Do kummp üm 'n Schwien tomöite. "'N Dag Schwien." - "'N Dag Pannkauken. Wor kumms her?" fragg dat Schwien. - "Ik bün'n old Wief ut de Panne sprungen, säven Saotdöskers, Haose Quickstert, Voss Dickstert, Kauh Striedeers, Peerd Wieteers entlöpp. Nu will ik di, Olle Huagnua ok noch entlopen."

Dat Schwien di dor achteran to happken, happkede üm half up. Dat annere Half kröp in'n Grund un dor öilt** de Schwiene nu noch nao. Nao den halven Pannkauken.

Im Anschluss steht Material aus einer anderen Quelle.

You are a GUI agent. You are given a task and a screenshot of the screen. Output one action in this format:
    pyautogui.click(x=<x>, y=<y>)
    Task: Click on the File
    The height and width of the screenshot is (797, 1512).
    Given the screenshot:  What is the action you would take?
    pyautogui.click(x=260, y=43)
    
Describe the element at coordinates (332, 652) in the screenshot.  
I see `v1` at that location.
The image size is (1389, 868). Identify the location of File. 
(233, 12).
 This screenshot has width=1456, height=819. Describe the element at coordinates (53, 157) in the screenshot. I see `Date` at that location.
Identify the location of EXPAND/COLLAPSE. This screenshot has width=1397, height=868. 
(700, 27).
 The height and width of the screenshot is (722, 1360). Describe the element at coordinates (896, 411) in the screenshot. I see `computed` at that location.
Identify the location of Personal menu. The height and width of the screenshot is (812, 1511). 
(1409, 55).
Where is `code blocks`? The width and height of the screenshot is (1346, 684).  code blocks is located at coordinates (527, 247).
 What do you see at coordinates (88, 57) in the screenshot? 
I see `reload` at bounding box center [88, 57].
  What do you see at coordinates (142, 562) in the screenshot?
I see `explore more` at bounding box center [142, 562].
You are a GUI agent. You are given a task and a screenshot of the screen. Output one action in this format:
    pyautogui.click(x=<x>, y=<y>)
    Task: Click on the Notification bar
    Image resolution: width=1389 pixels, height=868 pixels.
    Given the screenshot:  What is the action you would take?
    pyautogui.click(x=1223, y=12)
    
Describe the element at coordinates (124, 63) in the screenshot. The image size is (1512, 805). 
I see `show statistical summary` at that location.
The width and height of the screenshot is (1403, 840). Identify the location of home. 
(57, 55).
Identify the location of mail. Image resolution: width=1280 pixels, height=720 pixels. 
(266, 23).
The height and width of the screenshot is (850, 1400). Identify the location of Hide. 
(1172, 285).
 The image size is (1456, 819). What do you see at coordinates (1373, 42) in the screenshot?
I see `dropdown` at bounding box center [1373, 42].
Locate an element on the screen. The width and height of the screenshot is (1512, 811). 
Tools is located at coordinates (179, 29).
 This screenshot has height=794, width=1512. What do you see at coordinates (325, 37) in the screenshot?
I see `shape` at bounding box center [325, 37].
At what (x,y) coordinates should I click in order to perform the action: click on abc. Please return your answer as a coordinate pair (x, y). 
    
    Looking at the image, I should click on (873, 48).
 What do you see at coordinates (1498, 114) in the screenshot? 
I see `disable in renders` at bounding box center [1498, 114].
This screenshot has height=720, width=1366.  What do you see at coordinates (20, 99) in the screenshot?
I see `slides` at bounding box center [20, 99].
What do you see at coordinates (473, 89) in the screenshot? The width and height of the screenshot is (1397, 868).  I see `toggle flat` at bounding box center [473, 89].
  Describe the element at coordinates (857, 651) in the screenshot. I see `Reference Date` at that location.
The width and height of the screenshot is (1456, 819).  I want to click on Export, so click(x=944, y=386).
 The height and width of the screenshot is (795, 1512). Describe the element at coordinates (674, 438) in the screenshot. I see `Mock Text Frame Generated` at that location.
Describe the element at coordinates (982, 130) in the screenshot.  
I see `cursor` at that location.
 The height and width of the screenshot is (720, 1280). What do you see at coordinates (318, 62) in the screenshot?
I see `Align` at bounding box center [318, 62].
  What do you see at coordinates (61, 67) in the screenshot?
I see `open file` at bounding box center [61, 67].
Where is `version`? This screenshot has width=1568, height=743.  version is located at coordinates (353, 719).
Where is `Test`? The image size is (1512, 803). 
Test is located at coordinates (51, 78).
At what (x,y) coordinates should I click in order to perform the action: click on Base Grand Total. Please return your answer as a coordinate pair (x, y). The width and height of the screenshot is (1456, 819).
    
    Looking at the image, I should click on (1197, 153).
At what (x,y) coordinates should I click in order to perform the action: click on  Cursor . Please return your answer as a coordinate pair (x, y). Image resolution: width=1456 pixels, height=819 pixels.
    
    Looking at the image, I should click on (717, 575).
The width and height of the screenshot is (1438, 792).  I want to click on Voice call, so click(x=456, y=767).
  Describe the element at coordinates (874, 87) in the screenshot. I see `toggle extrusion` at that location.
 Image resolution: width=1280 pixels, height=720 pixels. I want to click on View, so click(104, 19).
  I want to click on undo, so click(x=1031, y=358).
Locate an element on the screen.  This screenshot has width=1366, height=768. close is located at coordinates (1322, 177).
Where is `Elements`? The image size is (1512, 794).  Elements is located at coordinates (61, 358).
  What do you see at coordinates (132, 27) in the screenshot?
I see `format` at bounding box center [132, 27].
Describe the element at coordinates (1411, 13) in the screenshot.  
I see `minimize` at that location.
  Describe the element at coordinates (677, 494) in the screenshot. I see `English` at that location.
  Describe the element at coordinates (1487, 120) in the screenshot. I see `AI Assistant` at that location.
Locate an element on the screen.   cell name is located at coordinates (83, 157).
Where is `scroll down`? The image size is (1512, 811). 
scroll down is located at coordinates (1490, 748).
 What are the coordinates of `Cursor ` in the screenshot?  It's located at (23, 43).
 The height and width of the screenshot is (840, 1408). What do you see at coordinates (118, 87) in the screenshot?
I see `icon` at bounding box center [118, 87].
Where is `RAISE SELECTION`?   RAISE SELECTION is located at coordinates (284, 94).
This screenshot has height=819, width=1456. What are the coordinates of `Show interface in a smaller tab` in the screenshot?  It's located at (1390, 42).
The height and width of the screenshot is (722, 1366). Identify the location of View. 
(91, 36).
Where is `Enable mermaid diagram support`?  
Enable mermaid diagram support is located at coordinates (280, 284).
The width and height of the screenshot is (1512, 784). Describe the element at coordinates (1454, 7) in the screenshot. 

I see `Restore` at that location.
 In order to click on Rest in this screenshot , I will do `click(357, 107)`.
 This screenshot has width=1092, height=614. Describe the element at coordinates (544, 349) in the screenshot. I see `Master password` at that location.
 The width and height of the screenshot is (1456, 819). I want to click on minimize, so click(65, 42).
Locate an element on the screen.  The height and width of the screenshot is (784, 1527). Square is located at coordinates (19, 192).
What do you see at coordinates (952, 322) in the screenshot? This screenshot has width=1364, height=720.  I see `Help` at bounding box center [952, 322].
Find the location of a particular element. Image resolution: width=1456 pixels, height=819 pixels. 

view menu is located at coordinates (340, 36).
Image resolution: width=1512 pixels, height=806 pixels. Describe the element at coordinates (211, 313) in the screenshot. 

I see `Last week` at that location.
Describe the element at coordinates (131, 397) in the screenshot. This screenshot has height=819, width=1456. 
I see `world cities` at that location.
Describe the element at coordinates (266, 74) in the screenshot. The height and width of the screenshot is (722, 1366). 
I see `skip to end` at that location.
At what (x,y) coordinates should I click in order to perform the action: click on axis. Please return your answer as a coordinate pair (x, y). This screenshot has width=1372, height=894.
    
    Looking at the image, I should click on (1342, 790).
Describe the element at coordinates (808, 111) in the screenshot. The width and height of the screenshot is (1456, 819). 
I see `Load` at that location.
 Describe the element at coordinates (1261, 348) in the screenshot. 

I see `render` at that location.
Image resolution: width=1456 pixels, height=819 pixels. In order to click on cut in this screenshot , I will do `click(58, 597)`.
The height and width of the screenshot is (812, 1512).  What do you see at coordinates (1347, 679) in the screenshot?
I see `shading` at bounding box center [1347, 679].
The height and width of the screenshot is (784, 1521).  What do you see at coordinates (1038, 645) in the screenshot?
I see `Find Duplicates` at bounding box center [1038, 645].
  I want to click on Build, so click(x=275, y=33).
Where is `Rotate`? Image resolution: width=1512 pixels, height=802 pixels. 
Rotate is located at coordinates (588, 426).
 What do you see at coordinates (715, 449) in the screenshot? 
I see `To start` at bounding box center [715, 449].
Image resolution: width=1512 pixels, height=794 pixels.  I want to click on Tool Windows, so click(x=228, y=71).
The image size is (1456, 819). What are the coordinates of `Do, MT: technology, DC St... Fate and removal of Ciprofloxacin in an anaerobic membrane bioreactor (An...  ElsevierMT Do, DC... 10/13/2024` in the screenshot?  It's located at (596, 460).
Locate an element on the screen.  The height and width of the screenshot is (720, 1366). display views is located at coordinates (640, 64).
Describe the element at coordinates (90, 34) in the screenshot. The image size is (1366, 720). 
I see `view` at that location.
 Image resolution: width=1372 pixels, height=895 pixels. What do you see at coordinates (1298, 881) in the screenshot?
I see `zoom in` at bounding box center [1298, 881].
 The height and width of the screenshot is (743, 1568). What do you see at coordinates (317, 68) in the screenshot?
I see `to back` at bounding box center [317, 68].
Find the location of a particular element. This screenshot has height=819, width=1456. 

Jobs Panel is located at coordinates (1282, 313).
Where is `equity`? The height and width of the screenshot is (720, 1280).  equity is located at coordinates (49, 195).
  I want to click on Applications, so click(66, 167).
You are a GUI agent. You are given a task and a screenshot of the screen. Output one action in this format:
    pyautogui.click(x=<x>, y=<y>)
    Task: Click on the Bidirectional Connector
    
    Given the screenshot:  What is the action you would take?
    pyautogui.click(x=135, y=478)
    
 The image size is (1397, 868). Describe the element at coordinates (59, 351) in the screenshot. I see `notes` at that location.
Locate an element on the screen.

*Saotdösker = Saatdrescher (Arbeiter)
** öilen = wühlen

Seite 104 der Emsländischen Grammatik von 1908Auffällig ist in diesem Textbeispiel die Form entlopen. Heute würde man wohl eher weglopen sagen.  

Wer sich für unsere heimische Sprachform interessiert und sich auch mit deren Veränderungen im Laufe der Zeit befassen möchte, wird in diesem Buch eine Unmenge an Material finden. Die Tatsache, dass alle Begriffe und Texte in Lautschrift wiedergegeben werden, mag auf den ersten Blick erschwerend wirken. Wenn man sich allerdings schon mal mit dem Wandel der Aussprache unseres Plattdeutschen nur in den vergangenen fünf Jahrzehnten befasst hat, ist man dem Autor sehr dankbar, dass er auf diese Weise die Sprechweise der Menschen zu Kaiser Wilhelms Zeiten für uns konserviert hat.